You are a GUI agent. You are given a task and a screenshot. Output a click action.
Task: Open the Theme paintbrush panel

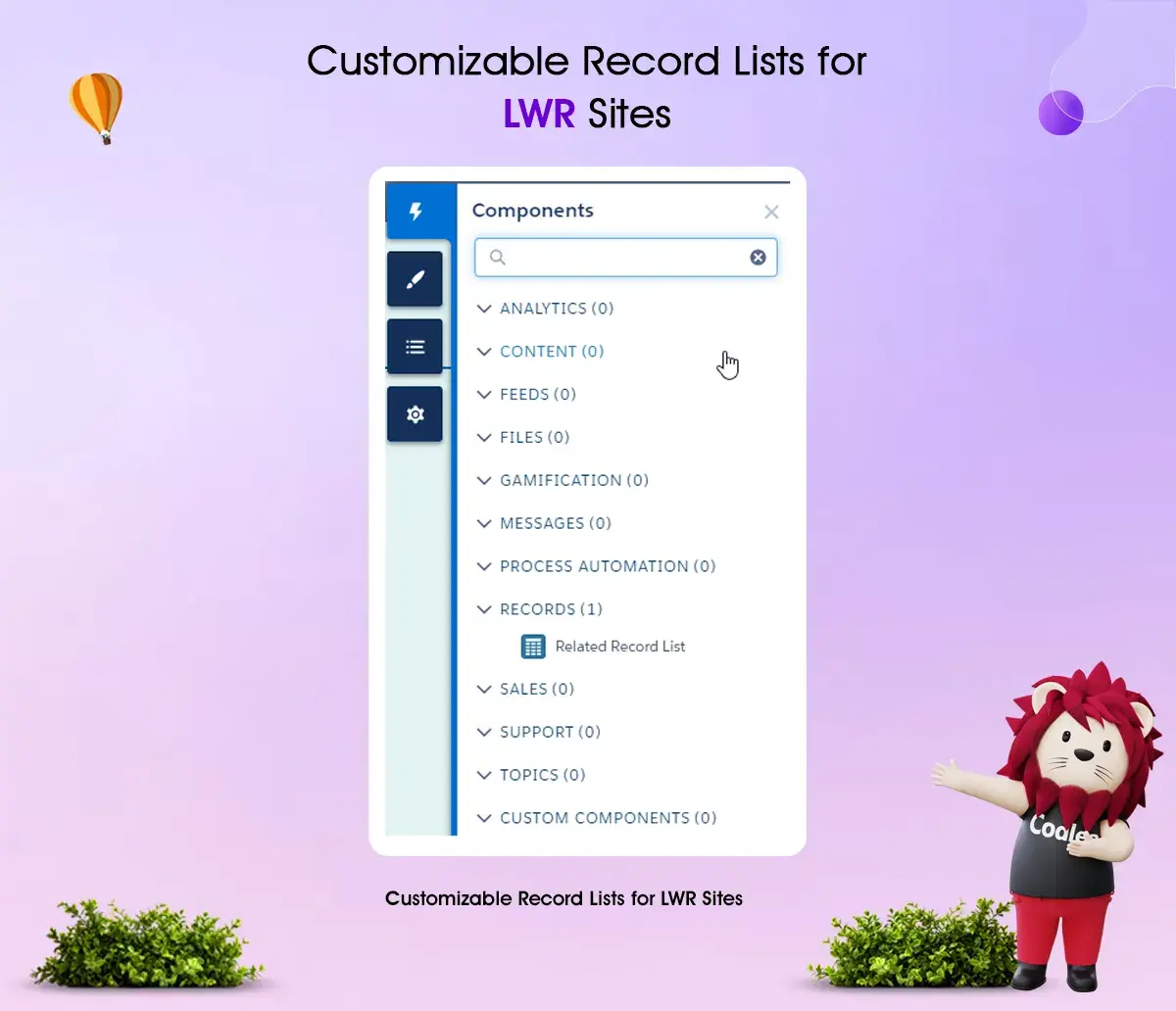pyautogui.click(x=416, y=279)
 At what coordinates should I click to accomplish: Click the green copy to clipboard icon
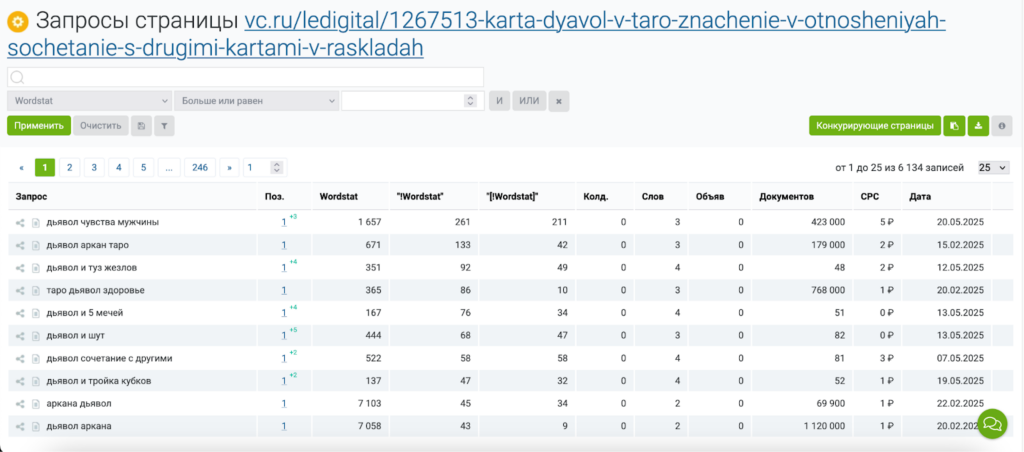point(955,126)
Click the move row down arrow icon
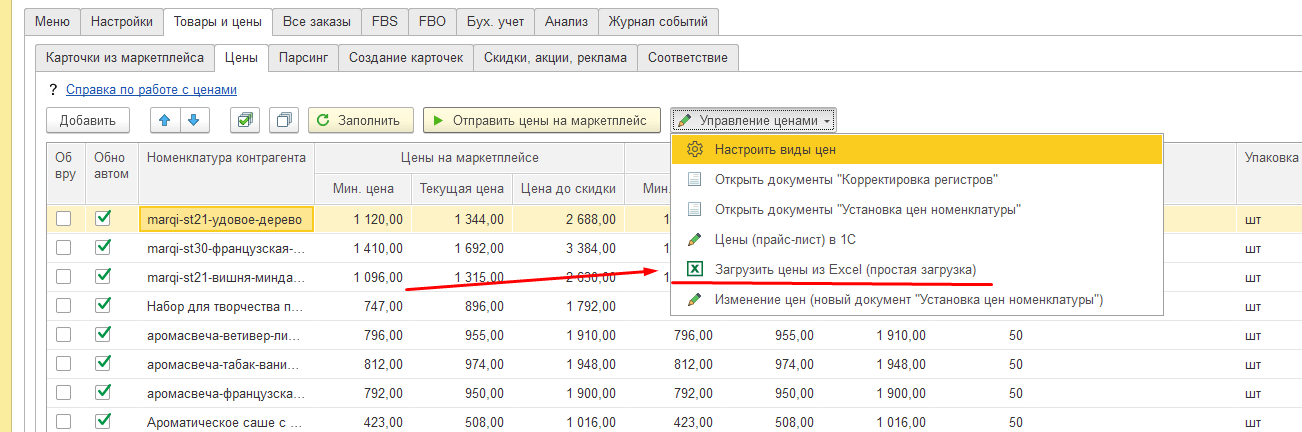 coord(193,120)
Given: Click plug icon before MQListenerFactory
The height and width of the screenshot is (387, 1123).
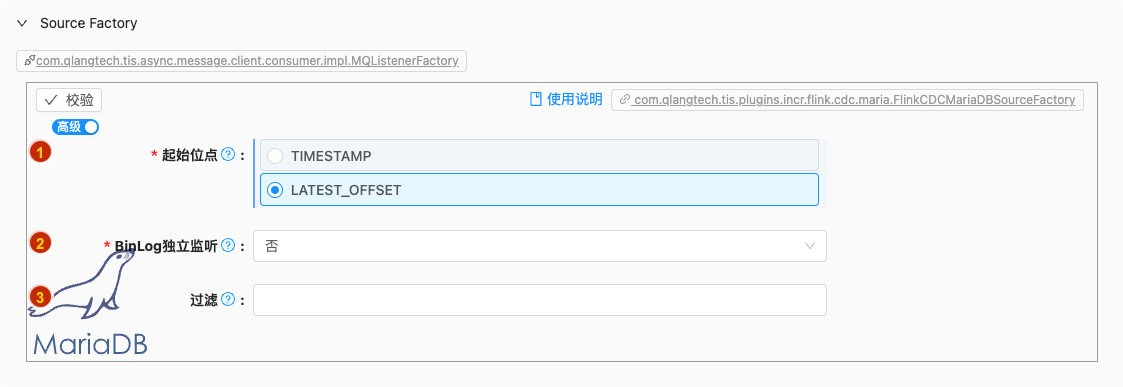Looking at the screenshot, I should click(29, 61).
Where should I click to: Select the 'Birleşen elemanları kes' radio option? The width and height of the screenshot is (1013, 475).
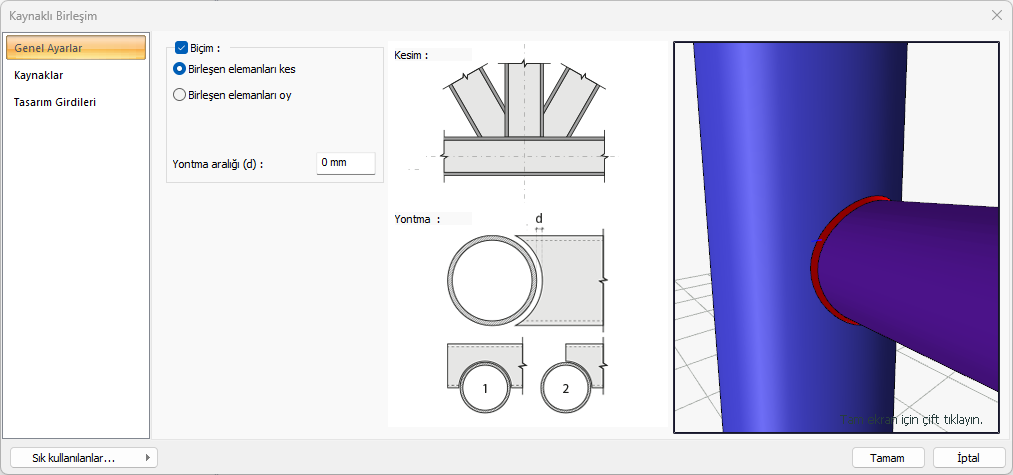[180, 69]
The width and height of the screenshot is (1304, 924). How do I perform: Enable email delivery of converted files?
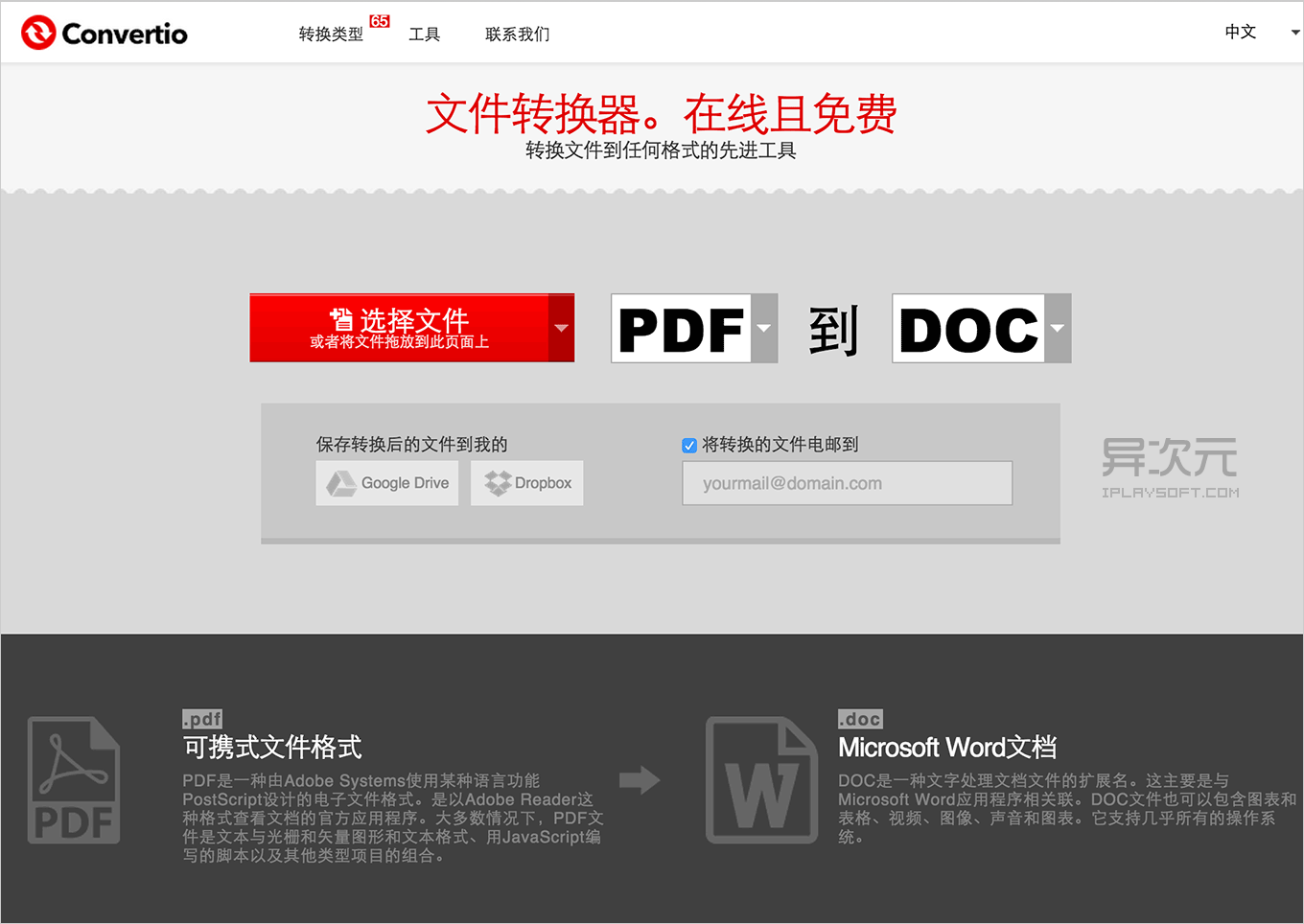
==============================
What is expected:
Without the pictures, retype exactly the lines from the one that holds "Click the move row down arrow icon" to the last line of the data above, both of them included.

Result of the exercise:
Click the move row down arrow icon
 coord(193,120)
Given: Click plug icon before MQListenerFactory
The height and width of the screenshot is (387, 1123).
Looking at the screenshot, I should click(29, 61).
Where should I click to: Select the 'Birleşen elemanları kes' radio option? The width and height of the screenshot is (1013, 475).
[180, 69]
The width and height of the screenshot is (1304, 924). How do I perform: Enable email delivery of converted files?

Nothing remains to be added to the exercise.